What to work on
Reproduce the material below verbatim, line for line, leaving nothing out.

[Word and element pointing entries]
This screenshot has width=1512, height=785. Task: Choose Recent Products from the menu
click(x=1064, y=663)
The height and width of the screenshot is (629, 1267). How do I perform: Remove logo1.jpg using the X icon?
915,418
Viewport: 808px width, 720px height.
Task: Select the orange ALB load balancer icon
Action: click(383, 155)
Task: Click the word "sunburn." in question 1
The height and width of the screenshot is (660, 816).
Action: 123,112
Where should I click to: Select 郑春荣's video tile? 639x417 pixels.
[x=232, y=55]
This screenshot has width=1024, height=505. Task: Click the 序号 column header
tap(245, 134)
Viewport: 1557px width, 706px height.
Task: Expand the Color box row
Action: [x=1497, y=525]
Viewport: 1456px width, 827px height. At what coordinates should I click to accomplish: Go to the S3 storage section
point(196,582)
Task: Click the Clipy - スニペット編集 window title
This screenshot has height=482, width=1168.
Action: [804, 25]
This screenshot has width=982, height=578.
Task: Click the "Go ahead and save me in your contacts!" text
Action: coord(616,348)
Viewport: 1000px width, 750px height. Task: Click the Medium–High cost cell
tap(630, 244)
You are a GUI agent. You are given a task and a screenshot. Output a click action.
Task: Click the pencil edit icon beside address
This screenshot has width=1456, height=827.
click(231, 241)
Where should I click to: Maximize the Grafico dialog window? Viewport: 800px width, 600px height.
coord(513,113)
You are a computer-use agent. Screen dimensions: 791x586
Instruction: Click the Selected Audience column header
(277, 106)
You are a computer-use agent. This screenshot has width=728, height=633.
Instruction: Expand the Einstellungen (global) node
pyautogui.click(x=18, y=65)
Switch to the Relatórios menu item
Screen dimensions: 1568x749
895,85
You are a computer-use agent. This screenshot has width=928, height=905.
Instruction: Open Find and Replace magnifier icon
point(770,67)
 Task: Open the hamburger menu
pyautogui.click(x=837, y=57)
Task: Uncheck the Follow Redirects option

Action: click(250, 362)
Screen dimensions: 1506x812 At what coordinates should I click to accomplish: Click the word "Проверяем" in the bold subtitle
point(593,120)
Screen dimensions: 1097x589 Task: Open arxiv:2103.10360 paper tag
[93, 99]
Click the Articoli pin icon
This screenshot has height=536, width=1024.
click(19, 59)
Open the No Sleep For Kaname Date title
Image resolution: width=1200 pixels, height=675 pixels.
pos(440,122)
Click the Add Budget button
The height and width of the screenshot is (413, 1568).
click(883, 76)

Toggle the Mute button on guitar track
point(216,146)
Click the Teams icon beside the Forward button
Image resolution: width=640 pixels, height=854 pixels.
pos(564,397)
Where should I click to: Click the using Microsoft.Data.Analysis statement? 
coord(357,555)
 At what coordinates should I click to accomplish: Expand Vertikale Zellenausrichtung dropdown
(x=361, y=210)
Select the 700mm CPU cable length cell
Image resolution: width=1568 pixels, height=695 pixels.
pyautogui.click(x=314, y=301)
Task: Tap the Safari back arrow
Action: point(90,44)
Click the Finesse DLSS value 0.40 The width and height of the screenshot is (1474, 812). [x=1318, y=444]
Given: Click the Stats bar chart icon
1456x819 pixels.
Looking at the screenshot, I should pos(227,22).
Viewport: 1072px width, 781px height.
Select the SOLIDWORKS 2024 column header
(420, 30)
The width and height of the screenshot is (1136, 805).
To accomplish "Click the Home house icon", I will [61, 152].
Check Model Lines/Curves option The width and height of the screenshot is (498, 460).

Expected answer
This screenshot has width=1512, height=785. Task: Choose Recent Products from the menu
click(x=1064, y=663)
The height and width of the screenshot is (629, 1267). How do I perform: Remove logo1.jpg using the X icon?
915,418
Viewport: 808px width, 720px height.
Task: Select the orange ALB load balancer icon
Action: click(383, 155)
Task: Click the word "sunburn." in question 1
The height and width of the screenshot is (660, 816).
Action: 123,112
Where should I click to: Select 郑春荣's video tile? 639x417 pixels.
[x=232, y=55]
This screenshot has width=1024, height=505. Task: Click the 序号 column header
tap(245, 134)
Viewport: 1557px width, 706px height.
Task: Expand the Color box row
Action: [x=1497, y=525]
Viewport: 1456px width, 827px height. At what coordinates should I click to accomplish: Go to the S3 storage section
point(196,582)
Task: Click the Clipy - スニペット編集 window title
This screenshot has height=482, width=1168.
Action: [804, 25]
This screenshot has width=982, height=578.
Task: Click the "Go ahead and save me in your contacts!" text
Action: coord(616,348)
Viewport: 1000px width, 750px height. Task: Click the Medium–High cost cell
tap(630, 244)
You are a GUI agent. You are given a task and a screenshot. Output a click action.
Task: Click the pencil edit icon beside address
This screenshot has width=1456, height=827.
click(231, 241)
Where should I click to: Maximize the Grafico dialog window? Viewport: 800px width, 600px height.
coord(513,113)
You are a computer-use agent. Screen dimensions: 791x586
Instruction: Click the Selected Audience column header
(277, 106)
You are a computer-use agent. This screenshot has width=728, height=633.
Instruction: Expand the Einstellungen (global) node
pyautogui.click(x=18, y=65)
Switch to the Relatórios menu item
Screen dimensions: 1568x749
895,85
You are a computer-use agent. This screenshot has width=928, height=905.
Instruction: Open Find and Replace magnifier icon
point(770,67)
 Task: Open the hamburger menu
pyautogui.click(x=837, y=57)
Task: Uncheck the Follow Redirects option

Action: click(250, 362)
Screen dimensions: 1506x812 At what coordinates should I click to accomplish: Click the word "Проверяем" in the bold subtitle
point(593,120)
Screen dimensions: 1097x589 Task: Open arxiv:2103.10360 paper tag
[93, 99]
Click the Articoli pin icon
This screenshot has height=536, width=1024.
click(19, 59)
Open the No Sleep For Kaname Date title
Image resolution: width=1200 pixels, height=675 pixels.
pos(440,122)
Click the Add Budget button
The height and width of the screenshot is (413, 1568).
click(883, 76)

Toggle the Mute button on guitar track
point(216,146)
Click the Teams icon beside the Forward button
Image resolution: width=640 pixels, height=854 pixels.
pos(564,397)
Where should I click to: Click the using Microsoft.Data.Analysis statement? 
coord(357,555)
 At what coordinates should I click to accomplish: Expand Vertikale Zellenausrichtung dropdown
(x=361, y=210)
Select the 700mm CPU cable length cell
Image resolution: width=1568 pixels, height=695 pixels.
pyautogui.click(x=314, y=301)
Task: Tap the Safari back arrow
Action: point(90,44)
Click the Finesse DLSS value 0.40 The width and height of the screenshot is (1474, 812). [x=1318, y=444]
Given: Click the Stats bar chart icon
1456x819 pixels.
Looking at the screenshot, I should pos(227,22).
Viewport: 1072px width, 781px height.
Select the SOLIDWORKS 2024 column header
(420, 30)
The width and height of the screenshot is (1136, 805).
To accomplish "Click the Home house icon", I will [61, 152].
Check Model Lines/Curves option The width and height of the screenshot is (498, 460).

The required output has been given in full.